→ EXERCISE DIRECTIONS: Swap "Contacter l'administrateur" for "Contacter le support" throughout the data below and write out the lines again with nothing else changed. Omit the picture lines from your answer.

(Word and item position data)
-------------------------
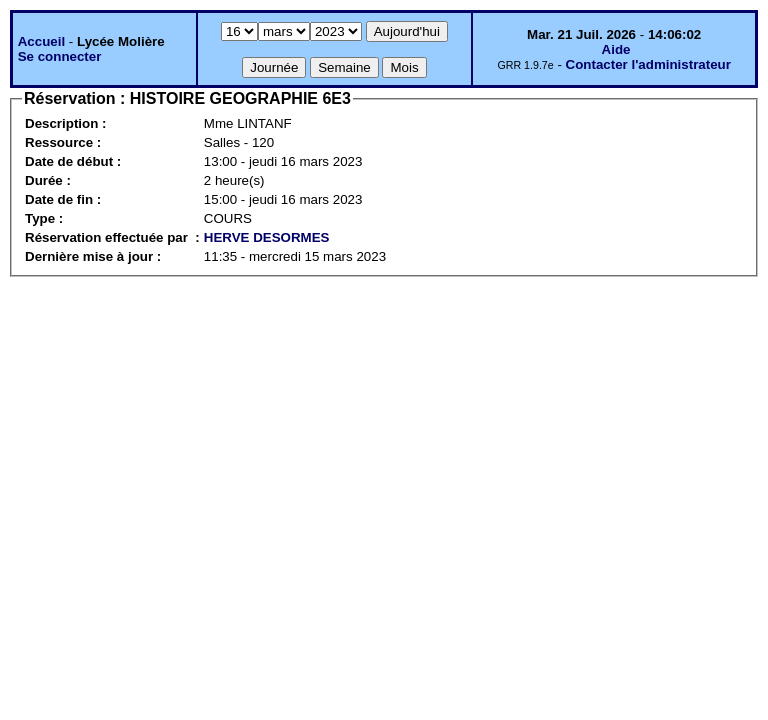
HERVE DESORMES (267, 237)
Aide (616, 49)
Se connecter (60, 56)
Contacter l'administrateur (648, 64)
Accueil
-------------------------
→ COMPLETED EXERCISE:
HERVE DESORMES (267, 237)
Aide (616, 49)
Se connecter (60, 56)
Contacter le support (648, 64)
Accueil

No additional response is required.